I am constantly put in a position where I have to defend myself from accusations that my identity isn’t real, that I’m an attention seeker, or that I’m not trans enough to claim that label or be part of that community. Why? Because trans bodies are treated as public domain, available for open discussion and up for debate. Anything I say publicly about my body opens the door to people making unsolicited comments — comments like “you don’t really need to have surgery; you just need to lose weight!”

I identify as a heterosexual transman. Although I believe that gender can be fluid, I’m unable to understand how gay men can be attracted to other men. Similarly, gay men can’t understand how I am attracted to females. Perhaps this is why many trans people feel that they can never truly belong to the LGBTI umbrella. Gender identity and sexual orientation are completely different things. Still, the community should stand together.

Whenever laws and bills are passed regarding transgender rights, transmen are rarely called to the discussion table. Not once, have I been called, nor am I aware of other transmen who’ve been invited to sit with policy-makers. It’s as if the word ‘transgender’ in the Indian context is exclusively reserved to hijras and transgender women.

This isn’t all. I’ve been intimidated at transgender consultation meetings where hijras (trans women) have said I had no right to be there since my official documents state ‘Male’ and not ‘Transgender’. They assume I’m ashamed of the ‘transgender’ label and wish to disappear into the male species.
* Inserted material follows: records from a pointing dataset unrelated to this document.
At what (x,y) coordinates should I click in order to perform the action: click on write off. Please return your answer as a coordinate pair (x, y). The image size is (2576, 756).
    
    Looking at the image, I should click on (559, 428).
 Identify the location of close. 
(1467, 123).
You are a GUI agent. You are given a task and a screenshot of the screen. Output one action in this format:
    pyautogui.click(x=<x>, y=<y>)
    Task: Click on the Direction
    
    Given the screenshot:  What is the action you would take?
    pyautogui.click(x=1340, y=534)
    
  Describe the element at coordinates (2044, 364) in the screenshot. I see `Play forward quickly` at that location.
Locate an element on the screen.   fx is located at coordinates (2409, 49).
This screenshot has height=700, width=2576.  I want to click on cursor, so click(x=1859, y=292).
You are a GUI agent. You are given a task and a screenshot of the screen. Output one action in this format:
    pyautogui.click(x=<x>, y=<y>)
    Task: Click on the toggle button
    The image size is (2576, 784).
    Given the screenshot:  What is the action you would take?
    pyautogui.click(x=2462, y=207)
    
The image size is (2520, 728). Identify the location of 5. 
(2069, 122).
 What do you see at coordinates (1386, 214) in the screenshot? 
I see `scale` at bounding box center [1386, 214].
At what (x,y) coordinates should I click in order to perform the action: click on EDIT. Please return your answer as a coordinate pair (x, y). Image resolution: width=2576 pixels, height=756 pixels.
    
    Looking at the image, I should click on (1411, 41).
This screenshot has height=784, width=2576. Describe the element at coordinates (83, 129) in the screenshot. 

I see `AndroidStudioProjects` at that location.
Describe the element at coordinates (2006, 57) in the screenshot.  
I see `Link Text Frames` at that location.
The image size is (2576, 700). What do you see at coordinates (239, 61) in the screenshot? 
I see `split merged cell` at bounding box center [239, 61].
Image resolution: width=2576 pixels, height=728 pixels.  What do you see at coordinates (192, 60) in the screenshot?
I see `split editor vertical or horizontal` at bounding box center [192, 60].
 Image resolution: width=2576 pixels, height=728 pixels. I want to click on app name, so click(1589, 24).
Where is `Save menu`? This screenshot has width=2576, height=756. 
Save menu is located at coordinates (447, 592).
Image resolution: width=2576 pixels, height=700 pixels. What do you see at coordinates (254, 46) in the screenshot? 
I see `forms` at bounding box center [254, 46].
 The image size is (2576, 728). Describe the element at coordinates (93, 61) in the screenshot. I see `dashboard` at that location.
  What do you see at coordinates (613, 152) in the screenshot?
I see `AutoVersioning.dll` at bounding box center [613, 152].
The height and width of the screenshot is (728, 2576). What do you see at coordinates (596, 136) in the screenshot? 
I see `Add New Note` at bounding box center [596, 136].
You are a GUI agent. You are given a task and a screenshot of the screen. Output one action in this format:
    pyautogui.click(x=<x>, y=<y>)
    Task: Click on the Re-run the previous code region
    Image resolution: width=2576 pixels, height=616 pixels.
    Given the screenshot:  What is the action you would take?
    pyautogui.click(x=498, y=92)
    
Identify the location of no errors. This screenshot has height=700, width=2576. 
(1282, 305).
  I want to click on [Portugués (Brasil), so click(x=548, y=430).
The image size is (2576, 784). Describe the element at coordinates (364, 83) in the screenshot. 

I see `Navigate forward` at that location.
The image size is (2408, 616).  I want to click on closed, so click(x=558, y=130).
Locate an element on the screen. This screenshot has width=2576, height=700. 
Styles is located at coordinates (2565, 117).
Transwomen who easily pass comments for females aren’t spared either and are considered traitors. So, what can I as a transman expect? Sometimes I feel I am a nobody’s child.

It appears like the Indian transman has much distance to cover when it comes to achieving personal happiness, safety, and financial security.

Will this society allow them to blossom and realize what they were meant to be? Or will they forever be considered transgressors who left behind their female bodies in a rejection of the cis heteropatriarchy?